-- Start --

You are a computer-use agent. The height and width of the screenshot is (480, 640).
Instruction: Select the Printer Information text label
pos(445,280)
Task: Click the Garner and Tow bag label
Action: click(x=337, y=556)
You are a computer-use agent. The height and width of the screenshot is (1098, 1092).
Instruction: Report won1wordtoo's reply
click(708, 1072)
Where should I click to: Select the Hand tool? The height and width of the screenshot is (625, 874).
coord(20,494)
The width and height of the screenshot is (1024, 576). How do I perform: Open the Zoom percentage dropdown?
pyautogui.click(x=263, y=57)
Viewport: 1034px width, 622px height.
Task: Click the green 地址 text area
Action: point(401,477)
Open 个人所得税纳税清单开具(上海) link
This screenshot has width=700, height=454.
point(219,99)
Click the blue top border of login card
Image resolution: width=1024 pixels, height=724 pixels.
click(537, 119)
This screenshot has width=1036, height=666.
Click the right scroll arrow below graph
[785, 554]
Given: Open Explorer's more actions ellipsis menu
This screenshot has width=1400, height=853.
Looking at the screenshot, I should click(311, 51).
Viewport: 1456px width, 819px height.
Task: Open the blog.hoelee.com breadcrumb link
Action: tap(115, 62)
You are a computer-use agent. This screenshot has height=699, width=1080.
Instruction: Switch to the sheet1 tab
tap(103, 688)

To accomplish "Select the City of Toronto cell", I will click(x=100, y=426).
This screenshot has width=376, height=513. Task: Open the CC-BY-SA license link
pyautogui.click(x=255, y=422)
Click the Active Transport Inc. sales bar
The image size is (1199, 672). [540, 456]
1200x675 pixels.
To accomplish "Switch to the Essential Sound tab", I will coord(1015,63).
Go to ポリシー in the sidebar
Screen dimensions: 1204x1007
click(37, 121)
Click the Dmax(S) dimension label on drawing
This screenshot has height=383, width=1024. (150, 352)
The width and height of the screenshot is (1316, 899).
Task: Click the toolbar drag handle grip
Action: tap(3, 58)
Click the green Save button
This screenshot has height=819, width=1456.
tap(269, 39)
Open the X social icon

-- End --

**EXERCISE INSTRUCTIONS**.
Copy out every line above that contains the string "Task".

**EXERCISE OUTPUT**.
Task: Click the Garner and Tow bag label
Task: Click the green 地址 text area
Task: Open the blog.hoelee.com breadcrumb link
This screenshot has width=376, height=513. Task: Open the CC-BY-SA license link
Task: Click the toolbar drag handle grip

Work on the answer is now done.